Washing dishes early Thursday morning in that soft mental state between dreaming and waking, I listened to Liz McNicholl's debut 2002 CD, Grand Central Station. There are soundtracks that belong to certain moments in our lives, and, in this case, early morning seemed just right. The Irish singer's voice is a gentle awakening, the first strokes of dawn filtering through the window shade. The previous night McNicholl and her group performed at SoNo Caffeine, and I arrived several clock strokes too late, but in time to see the crowd still bustling. For a coffee shop surrounded by jumping bars, they had pulled good numbers. McNicholl, I'm sure, had a lot to do with the turnout. Mixing traditional, popular and original songs, each track on the CD lifts with real emotional investment. It's the kind of sincerity I recognized immediately having sat through all those rounds of the Danbury Idol contest, when I became particularly attuned to the inflections and dynamics of a singer's voice. With McNicholl's lilt and subtlety, Stevie Nicks' "Landslide," is less rock and more lost love ballad, the Sarah McLaughlin song "Angel" is an out-and-out tearjerker swelling in fragile beauty, and Sting's "Fields of Gold" has been transformed into a wistful Irish song of the countryside.

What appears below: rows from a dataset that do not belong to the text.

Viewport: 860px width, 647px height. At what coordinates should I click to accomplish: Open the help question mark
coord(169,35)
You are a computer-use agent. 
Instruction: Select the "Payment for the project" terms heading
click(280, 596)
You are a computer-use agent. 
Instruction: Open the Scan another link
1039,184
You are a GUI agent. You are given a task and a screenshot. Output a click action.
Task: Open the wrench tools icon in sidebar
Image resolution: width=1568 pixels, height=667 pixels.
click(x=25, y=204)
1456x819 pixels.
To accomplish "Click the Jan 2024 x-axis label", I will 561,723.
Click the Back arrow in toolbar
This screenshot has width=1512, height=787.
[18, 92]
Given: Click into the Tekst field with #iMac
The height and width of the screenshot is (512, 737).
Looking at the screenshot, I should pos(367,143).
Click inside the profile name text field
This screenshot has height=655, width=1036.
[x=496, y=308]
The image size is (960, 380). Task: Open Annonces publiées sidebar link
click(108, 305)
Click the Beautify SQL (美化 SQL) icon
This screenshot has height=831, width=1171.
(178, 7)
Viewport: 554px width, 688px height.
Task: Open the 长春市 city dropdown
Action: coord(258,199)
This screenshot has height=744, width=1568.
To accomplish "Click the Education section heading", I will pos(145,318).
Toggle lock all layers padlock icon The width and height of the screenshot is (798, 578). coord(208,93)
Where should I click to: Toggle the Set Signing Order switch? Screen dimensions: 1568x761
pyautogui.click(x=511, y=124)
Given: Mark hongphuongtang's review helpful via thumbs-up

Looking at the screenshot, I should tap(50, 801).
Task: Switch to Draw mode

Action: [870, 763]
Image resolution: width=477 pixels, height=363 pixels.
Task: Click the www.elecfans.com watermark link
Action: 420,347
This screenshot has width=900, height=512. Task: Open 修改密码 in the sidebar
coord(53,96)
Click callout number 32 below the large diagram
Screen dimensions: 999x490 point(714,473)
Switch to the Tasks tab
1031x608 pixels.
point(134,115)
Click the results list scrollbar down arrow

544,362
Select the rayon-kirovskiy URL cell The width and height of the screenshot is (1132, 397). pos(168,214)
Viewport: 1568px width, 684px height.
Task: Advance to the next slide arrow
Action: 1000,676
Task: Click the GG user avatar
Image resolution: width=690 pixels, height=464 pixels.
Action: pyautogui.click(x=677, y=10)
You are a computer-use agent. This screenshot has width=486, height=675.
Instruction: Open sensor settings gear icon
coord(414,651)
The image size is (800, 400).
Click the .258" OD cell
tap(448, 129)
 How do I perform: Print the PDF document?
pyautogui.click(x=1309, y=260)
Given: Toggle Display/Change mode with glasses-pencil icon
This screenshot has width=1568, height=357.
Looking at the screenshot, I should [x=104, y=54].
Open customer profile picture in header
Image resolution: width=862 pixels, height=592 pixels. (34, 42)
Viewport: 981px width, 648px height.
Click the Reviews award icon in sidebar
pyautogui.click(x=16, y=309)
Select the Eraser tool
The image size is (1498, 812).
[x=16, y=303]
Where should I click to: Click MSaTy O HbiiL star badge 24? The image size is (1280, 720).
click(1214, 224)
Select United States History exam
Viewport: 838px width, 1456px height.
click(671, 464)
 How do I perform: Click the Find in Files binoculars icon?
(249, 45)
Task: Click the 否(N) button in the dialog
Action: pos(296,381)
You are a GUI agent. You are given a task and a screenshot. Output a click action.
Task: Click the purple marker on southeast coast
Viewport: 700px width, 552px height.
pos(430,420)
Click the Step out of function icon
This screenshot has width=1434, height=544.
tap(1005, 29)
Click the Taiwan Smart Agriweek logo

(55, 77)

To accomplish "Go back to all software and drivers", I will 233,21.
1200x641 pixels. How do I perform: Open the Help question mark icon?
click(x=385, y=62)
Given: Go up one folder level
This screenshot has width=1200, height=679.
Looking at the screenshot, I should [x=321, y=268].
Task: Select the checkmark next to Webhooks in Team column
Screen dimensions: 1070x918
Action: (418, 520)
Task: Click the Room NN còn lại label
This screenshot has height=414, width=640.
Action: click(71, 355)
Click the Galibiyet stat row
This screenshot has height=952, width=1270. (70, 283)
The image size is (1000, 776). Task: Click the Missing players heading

Her originals, like the title track, "Grand Central Station," cross somewhere between country and Celtic. In that song, she makes commuting sound like a fabulous adventure, saying, "Seeing the city in a different light / Everything's gonna be OK / I wish I could bottle these feelings / Save it for those rainy days." The CD features a good many notable musicians whose instrumental touches add to McNicholl's guitar strumming, including Gabriel Donohue on everything from keyboard to slide guitar to banjo and Joannie Madden from Cherish the Ladies on tin whistle and flute. It's a shame, considering the music's softness, that a man living upstairs from SoNo Caffeine has been making a ruckus over noise levels. Apparently, he's been griping for some time, even though the cozy venue offers mostly acoustic acts who would be hard put to "turn it down." McNicholl said she'll have to consider whether or not to return there. As she remarked, focusing on the volume level became a bit distracting. Originally from Co. Meath, Ireland, but now living in Norwalk, McNicholl will certainly be playing other gigs in the area regardless, and, fortunately, on the CD, she didn't have to hold back at all.